At least that's what Jeffrey Sanders claims in a recent Op-Ed at the Seattle Times.
The roots of the contemporary food movement in the Northwest run far deeper than Seattle's hastily tilled parking-strip gardens. The movement is more geographically dispersed and firmly established than most of us realize. Most surprising, despite its coastal image, its birthplace is not Seattle or Portland. This region's food movement pioneers originated in ... Eastern Washington.
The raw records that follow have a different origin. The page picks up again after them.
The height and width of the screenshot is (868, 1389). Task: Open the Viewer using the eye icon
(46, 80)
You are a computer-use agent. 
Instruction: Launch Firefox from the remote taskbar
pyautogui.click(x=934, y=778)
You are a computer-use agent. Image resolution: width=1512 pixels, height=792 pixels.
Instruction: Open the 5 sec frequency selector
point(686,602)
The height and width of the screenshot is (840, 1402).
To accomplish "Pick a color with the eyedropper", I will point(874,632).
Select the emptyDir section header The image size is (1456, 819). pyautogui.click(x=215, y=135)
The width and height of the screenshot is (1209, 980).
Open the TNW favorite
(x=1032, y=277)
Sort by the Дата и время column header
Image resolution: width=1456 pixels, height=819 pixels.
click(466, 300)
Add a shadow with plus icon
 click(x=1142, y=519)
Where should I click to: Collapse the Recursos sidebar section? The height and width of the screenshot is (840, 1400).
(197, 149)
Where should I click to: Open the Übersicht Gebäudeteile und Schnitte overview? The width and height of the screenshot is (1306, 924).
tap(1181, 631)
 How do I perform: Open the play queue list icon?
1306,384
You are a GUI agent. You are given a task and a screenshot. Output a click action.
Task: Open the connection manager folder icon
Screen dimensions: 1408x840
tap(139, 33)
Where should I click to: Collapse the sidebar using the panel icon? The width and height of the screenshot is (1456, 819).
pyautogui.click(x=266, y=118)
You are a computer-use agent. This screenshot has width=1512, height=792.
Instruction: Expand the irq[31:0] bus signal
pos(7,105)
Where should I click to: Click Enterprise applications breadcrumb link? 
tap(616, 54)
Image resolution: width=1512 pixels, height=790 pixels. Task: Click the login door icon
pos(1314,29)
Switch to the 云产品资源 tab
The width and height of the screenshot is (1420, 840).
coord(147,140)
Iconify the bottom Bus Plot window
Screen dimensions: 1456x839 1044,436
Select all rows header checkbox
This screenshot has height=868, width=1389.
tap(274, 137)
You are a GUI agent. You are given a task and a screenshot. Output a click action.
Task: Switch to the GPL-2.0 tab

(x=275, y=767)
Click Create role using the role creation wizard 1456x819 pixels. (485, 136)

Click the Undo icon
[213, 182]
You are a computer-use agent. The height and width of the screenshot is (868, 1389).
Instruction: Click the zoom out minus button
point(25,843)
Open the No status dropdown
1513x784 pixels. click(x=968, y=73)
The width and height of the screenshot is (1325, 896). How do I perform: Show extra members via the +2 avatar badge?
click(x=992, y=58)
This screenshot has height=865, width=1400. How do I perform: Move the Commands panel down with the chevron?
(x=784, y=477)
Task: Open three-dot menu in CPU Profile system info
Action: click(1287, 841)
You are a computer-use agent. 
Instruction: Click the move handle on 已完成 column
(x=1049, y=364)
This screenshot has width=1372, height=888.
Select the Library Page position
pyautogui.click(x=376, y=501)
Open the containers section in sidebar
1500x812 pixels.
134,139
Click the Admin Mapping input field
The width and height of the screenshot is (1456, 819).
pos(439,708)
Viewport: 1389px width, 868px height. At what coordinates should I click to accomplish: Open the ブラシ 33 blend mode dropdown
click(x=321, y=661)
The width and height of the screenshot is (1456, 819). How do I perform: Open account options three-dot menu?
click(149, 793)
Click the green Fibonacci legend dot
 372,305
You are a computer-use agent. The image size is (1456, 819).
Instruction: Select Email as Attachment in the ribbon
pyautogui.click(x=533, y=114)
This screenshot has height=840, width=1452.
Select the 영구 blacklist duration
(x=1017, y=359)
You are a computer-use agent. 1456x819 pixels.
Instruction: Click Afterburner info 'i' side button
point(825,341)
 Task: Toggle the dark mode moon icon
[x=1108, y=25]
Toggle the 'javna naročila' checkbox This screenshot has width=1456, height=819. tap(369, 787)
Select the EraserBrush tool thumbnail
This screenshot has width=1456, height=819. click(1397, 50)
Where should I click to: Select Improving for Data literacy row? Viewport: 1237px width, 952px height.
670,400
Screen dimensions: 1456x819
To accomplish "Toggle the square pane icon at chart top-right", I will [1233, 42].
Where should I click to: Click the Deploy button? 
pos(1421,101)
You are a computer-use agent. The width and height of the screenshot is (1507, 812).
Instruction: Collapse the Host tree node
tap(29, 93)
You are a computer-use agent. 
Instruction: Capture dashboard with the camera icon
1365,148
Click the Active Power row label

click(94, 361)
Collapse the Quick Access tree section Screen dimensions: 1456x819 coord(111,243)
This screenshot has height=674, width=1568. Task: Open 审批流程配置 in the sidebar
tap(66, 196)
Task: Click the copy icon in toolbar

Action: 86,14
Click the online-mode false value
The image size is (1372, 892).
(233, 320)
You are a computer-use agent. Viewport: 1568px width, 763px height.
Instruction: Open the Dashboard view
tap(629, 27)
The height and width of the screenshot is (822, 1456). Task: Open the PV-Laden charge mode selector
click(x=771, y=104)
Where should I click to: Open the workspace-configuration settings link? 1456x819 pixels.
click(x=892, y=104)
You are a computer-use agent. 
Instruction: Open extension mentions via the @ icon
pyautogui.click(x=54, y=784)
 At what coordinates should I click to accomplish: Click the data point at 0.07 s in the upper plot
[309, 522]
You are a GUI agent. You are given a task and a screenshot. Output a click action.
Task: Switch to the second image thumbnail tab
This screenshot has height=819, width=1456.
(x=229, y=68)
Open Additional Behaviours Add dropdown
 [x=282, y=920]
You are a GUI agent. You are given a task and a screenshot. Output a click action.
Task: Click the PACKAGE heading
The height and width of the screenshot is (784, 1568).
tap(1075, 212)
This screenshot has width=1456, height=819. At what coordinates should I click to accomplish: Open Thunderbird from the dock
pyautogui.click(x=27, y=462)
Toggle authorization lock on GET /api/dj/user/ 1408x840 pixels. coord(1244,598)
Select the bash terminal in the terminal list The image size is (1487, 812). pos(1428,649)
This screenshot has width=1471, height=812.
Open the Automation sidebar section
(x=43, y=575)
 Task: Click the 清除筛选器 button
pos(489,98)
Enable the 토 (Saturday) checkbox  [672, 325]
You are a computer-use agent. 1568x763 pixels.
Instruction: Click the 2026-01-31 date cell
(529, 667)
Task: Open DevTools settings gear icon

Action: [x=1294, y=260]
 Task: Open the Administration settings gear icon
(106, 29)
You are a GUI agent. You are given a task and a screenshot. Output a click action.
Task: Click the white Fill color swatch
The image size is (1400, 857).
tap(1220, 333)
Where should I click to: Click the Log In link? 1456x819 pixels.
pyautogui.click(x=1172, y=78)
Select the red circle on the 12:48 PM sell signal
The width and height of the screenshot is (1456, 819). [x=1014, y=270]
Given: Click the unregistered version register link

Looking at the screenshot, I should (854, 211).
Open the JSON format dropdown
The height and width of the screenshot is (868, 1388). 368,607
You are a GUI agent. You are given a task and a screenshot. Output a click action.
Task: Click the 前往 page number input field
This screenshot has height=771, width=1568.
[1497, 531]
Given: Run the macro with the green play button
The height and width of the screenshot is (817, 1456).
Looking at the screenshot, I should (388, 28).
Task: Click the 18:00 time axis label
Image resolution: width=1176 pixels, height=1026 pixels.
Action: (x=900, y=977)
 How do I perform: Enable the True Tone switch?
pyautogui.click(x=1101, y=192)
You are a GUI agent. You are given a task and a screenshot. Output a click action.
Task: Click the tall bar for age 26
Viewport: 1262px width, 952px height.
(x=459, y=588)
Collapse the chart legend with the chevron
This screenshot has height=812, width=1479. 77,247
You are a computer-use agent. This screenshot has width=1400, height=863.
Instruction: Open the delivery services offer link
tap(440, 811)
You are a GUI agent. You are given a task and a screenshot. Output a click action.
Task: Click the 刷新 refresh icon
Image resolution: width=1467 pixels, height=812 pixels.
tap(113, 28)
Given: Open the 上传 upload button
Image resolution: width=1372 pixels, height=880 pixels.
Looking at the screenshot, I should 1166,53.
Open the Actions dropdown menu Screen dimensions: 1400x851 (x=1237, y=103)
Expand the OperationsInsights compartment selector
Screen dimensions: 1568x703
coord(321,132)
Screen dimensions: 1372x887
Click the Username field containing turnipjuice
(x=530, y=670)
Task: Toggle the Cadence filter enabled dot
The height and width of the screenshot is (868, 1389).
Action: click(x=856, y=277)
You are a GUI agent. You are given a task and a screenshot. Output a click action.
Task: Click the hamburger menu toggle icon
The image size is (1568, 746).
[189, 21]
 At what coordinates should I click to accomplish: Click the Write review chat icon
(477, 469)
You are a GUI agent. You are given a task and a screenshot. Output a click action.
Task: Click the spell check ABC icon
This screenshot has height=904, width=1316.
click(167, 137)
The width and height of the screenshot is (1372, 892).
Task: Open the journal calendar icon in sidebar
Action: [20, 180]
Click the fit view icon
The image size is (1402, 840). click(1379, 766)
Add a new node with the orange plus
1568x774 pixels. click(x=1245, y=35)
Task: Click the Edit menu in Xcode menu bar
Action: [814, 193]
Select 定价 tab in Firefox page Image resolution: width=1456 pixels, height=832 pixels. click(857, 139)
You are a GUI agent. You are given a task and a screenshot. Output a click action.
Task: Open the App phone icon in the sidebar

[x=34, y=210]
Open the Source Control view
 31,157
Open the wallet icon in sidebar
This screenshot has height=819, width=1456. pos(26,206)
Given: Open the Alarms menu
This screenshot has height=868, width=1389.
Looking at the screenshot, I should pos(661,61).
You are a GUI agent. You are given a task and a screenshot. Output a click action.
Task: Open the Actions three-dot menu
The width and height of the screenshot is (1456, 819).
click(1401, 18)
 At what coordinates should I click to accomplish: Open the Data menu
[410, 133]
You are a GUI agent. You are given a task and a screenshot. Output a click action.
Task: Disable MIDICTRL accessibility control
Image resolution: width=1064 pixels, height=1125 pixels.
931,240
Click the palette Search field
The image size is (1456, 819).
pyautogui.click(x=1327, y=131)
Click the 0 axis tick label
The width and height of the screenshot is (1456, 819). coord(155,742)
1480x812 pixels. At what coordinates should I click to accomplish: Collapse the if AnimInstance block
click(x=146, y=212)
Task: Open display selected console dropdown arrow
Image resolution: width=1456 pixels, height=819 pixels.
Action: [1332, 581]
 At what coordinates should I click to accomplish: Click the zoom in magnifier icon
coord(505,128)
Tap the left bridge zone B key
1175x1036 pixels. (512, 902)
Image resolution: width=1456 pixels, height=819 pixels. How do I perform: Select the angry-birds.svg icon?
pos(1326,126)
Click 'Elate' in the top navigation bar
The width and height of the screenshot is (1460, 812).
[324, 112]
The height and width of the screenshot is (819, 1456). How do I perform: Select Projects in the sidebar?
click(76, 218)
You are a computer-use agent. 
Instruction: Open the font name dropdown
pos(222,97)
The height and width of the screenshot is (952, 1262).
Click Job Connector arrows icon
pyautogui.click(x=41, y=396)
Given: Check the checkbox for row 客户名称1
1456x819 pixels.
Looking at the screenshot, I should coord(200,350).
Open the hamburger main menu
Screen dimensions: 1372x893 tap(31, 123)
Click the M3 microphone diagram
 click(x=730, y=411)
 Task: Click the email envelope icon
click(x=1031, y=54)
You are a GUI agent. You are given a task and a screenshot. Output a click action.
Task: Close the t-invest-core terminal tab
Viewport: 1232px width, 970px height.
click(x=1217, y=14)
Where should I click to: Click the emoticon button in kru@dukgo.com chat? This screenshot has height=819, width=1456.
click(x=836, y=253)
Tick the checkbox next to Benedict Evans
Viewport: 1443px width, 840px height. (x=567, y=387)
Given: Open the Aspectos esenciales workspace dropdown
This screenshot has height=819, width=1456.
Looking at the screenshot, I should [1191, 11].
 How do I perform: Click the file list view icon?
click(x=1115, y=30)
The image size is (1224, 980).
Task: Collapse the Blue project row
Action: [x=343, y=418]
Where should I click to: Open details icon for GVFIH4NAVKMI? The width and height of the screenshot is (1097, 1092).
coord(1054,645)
He goes on to explain that the 1974 World's Fair in Spokane sparked a conversation that helped spark the proliferation of P-Patch community gardens in Seattle, and the formation of Northwest Tilth, and Oregon Tilth, two pioneering organizations in organic agriculture and whole-earth ecology. Most significantly, Sanders points out, these conversations east of the mountains planted the seeds that eventually led to the Organic Agriculture degree program at Washington State University.
Sanders concludes:
...if we can look beyond the Interstate 5 corridor for a sense of bioregional identity, the contemporary food movement still has the potential to connect east and west, city and country, and hopefully in a way that is more equitable and, one can hope, a little less precious.
There is irony in the fact that the modern food movement tends to be culturally centered in trendy, urban neighborhoods, when it's actually farmers and universities in rural areas that are pioneering sustainable practices in agriculture. Given the urban-centrism of the conversation, it too easily reflects some of the well-worn prejudices against country folks that led to derogatory labels like "redneck." (Until I read Wendell Berry's commentary on this and other labels like it, I never made the connection that these terms originated as ways to socially alienate farmers, especially in the south. Someone has a red neck because they are out in the fields working all day.)
These prejudices play out in more sophisticated ways in today's debates, where crunchy urban centers are painted as the centers of virtue when it comes to sustinability, and rural farmers are painted with a broad brush as Round-Up loving, earth-raping, titans of agriculture. Neither caricature reflects the reality on the ground. I have yet to meet a farmer who doesn't care for the land and the food it produces and our big cities have at least as many vices as they do virtues when it comes to food consumption.
As someone who lives on the east side of the mountains, and writes about food and culture, I share Sanders' sentiments. There is a need for a more dynamic east-west interchange along I-90 that is at least as vital as the Seattle-Portland alliance that runs north-south along I-5. As he points out, this connection has been a key to past innovations in the Pacific Northwest food landscape, and holds potential to do the same in the future.